Database Operators: CloudNativePG, MongoDB & Redis on Kubernetes
Master database operators for PostgreSQL (CloudNativePG), MongoDB, and Redis on Kubernetes. Learn automated provisioning, scaling, backup, and disaster recovery with production-ready examples.
TL;DR
- Operators encode DBA expertise into software: They extend Kubernetes with custom resources (clusters, backups, users) and automatically handle provisioning, scaling, failover, and recovery—no manual scripts.
- CloudNativePG for PostgreSQL: Production-grade. One YAML deploys a 3-instance HA cluster with replication, automatic failover (seconds), S3 backups, and PITR.

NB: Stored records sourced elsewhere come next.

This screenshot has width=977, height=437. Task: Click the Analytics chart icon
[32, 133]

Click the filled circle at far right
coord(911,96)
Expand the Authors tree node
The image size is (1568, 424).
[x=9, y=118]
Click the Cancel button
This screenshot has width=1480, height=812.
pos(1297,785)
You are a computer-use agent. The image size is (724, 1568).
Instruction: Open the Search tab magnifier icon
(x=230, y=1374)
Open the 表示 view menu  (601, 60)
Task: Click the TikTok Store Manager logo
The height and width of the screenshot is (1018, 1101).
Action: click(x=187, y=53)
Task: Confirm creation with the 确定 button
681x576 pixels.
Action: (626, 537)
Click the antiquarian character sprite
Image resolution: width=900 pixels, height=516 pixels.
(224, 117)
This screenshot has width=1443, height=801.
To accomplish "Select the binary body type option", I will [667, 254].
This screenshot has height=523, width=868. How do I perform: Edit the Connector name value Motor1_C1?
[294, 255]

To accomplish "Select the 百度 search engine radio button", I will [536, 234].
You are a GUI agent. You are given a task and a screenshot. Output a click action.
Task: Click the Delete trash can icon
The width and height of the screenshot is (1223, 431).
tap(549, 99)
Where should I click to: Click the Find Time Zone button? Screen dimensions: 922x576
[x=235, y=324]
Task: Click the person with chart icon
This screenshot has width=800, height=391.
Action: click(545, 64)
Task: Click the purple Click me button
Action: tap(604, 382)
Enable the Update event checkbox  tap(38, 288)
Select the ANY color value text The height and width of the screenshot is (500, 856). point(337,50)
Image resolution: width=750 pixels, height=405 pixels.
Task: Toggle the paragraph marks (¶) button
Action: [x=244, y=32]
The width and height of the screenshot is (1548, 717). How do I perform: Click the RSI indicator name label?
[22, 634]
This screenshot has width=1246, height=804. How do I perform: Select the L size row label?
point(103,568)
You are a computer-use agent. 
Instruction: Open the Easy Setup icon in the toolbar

- MongoDB Community Operator: Manages replica sets declaratively—topology, users, auth, scaling, rolling upgrades.
- Redis operators: Opstree Redis Operator handles both standalone and clustered (sharded) modes with persistence and eviction policies.
- Key operations: Scaling (
kubectl patch), rolling upgrades, PITR (restore to any timestamp), cross-cluster replication. - Backup & DR: Scheduled backups to S3 with retention policies. Test restores regularly—unverified backups don't exist.
- Observability: Prometheus metrics via
podMonitorEnabled, operator logs,kubectl cnpg psql.
Running databases on Kubernetes traditionally required extensive operational knowledge and custom automation scripts. Database operators transform this experience by encoding operational expertise into software.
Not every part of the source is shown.